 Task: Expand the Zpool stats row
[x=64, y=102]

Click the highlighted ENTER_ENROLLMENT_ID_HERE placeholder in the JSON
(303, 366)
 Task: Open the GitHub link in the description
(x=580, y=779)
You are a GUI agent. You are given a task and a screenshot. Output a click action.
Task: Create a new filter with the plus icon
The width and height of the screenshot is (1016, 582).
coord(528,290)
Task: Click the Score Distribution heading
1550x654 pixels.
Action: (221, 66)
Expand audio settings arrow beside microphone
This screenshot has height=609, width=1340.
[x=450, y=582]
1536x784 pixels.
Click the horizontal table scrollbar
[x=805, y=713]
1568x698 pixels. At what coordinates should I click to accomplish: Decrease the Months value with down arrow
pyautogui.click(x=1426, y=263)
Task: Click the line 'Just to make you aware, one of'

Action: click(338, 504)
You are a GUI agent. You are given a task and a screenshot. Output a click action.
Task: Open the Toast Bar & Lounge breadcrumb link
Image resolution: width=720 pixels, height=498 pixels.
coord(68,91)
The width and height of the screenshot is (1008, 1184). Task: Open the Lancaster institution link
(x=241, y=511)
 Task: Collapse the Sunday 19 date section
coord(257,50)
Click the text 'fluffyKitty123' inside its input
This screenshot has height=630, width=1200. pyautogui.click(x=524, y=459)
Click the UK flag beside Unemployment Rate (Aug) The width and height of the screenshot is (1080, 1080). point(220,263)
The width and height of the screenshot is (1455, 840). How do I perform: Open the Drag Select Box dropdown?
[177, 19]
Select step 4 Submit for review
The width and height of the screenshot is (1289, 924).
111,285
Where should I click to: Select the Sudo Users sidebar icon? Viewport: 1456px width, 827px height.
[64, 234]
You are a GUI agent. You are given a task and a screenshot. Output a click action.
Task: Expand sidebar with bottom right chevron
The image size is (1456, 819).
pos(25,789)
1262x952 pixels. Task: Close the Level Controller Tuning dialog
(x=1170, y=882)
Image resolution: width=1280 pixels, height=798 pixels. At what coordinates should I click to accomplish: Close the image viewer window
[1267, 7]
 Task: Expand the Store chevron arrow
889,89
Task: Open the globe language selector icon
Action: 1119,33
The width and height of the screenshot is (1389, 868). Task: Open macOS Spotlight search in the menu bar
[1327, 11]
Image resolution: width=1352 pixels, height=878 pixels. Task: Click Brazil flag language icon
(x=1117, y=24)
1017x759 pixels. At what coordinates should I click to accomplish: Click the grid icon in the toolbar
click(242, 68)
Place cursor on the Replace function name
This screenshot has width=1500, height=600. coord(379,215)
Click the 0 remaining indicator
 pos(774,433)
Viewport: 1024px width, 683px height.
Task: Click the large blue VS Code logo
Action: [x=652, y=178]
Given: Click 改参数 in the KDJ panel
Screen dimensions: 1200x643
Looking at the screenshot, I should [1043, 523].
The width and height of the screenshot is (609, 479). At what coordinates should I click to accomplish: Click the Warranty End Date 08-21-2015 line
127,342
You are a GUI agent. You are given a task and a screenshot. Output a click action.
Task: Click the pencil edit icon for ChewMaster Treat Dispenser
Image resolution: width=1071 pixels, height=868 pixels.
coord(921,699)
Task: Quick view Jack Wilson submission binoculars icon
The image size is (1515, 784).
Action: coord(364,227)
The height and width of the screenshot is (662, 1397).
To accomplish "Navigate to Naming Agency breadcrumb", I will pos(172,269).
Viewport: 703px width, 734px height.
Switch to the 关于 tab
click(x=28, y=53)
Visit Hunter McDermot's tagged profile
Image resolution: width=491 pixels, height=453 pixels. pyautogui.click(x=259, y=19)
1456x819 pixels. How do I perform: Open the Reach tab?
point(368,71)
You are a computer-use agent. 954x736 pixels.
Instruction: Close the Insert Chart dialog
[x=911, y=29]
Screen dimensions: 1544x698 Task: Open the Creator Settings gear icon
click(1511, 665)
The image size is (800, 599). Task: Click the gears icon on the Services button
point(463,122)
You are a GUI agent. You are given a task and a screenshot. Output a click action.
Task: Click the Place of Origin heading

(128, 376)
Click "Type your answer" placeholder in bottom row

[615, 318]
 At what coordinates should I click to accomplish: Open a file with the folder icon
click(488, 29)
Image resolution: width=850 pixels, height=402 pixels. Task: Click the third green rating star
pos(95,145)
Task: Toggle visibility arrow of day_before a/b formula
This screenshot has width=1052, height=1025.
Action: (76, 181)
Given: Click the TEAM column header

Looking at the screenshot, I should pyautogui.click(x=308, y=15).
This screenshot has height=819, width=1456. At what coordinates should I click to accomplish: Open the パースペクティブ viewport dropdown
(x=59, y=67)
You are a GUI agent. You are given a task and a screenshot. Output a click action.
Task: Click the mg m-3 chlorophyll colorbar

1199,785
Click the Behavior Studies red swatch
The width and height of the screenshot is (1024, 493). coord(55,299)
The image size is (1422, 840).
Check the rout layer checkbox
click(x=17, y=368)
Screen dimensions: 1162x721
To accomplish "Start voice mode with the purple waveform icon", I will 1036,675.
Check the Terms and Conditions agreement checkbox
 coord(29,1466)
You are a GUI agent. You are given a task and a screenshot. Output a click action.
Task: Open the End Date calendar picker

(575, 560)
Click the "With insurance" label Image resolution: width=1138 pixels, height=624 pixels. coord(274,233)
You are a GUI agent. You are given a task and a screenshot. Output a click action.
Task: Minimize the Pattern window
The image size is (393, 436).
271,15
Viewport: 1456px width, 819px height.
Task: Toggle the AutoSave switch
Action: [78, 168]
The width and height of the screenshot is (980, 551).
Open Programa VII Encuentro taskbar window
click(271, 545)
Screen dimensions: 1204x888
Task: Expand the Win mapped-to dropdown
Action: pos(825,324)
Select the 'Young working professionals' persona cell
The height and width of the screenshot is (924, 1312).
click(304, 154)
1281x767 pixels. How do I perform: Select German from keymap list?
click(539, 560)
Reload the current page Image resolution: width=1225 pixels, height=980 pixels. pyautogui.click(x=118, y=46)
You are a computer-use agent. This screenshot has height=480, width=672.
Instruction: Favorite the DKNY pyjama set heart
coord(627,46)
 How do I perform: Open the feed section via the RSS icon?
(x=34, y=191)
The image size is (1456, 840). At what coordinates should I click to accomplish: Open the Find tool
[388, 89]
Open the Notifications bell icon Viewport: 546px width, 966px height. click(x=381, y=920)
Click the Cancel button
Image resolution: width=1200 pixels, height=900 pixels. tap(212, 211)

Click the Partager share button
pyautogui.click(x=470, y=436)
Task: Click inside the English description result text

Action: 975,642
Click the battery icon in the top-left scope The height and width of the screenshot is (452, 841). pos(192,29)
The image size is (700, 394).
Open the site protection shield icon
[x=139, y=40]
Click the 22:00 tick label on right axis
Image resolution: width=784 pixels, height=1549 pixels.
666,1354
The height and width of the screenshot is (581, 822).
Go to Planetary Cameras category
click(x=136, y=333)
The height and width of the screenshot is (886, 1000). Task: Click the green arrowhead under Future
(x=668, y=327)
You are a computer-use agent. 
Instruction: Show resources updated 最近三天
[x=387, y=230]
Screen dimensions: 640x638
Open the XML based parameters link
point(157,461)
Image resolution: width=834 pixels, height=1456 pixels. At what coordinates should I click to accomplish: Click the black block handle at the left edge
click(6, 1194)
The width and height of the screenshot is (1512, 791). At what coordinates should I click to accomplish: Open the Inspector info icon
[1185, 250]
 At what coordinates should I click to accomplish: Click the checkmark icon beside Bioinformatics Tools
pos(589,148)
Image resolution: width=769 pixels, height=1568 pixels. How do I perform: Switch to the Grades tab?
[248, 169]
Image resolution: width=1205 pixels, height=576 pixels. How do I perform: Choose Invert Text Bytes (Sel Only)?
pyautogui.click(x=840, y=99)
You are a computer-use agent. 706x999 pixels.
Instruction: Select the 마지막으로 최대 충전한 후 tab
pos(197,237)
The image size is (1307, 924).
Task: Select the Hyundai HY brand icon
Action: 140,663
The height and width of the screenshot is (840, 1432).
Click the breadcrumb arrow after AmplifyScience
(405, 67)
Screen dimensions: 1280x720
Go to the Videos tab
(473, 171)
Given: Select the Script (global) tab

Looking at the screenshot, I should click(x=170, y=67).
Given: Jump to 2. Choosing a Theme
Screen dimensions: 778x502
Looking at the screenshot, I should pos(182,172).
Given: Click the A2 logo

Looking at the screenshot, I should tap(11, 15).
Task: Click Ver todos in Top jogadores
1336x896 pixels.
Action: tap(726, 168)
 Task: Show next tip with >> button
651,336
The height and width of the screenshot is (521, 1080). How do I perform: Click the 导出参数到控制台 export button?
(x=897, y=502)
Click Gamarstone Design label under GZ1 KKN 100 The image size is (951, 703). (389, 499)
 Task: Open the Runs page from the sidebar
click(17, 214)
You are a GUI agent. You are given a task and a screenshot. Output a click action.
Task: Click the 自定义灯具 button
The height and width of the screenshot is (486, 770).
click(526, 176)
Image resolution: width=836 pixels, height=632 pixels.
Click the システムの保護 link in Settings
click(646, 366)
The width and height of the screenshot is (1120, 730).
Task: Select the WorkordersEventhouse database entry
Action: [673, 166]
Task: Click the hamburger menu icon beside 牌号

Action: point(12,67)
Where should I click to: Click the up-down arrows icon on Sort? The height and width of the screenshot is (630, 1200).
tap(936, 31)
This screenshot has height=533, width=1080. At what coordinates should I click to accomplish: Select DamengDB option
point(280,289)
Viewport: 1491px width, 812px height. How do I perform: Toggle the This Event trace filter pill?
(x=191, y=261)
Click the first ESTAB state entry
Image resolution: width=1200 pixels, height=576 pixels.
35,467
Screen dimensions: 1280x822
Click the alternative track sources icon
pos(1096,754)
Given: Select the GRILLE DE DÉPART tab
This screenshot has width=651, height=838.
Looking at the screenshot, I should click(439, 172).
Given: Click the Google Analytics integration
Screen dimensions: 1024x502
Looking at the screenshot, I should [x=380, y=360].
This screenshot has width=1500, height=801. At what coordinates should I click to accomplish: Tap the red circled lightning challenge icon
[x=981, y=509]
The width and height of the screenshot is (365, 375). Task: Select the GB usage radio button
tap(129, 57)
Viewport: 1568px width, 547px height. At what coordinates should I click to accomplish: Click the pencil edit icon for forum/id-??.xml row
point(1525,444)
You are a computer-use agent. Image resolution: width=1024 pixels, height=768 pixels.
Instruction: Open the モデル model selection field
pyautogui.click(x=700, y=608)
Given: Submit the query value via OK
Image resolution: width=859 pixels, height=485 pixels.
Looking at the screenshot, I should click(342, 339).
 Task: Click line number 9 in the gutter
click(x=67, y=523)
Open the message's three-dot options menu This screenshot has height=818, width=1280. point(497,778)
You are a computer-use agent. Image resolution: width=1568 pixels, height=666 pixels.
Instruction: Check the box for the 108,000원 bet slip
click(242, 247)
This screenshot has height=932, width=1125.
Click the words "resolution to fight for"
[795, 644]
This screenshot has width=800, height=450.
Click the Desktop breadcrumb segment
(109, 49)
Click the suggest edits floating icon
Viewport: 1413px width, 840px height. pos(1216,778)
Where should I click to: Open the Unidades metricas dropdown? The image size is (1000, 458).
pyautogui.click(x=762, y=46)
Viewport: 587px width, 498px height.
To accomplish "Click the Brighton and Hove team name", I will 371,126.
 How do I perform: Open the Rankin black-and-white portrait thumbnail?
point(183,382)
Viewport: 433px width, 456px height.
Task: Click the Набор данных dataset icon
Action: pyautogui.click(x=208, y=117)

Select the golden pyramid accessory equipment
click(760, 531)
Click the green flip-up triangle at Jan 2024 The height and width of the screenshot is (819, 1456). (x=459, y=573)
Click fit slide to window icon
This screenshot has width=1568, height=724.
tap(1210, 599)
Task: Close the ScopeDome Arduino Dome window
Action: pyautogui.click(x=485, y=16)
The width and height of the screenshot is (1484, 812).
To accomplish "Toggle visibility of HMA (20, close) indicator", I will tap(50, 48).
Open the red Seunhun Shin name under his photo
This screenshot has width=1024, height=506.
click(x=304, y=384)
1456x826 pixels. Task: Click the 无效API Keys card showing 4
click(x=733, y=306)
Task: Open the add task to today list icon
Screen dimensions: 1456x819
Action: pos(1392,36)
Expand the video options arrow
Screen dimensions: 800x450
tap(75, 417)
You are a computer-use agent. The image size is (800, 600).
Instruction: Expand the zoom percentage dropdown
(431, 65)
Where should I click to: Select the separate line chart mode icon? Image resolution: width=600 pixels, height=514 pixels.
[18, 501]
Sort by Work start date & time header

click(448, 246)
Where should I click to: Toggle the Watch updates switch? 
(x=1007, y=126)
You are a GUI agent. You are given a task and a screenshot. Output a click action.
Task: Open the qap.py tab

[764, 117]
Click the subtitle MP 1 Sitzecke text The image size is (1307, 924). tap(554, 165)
* * * * * * *
**WHAT NEEDS TO BE DONE:** Rewrite the entries from the line containing "height=624 pixels. coord(274,233)" down to the line containing "Action: [78, 168]", changing "Minimize" to "Close" and keeping everything else the same.

**RESPONSE FOR THIS EXERCISE:**
Click the "With insurance" label Image resolution: width=1138 pixels, height=624 pixels. coord(274,233)
You are a GUI agent. You are given a task and a screenshot. Output a click action.
Task: Close the Pattern window
The image size is (393, 436).
271,15
Viewport: 1456px width, 819px height.
Task: Toggle the AutoSave switch
Action: [78, 168]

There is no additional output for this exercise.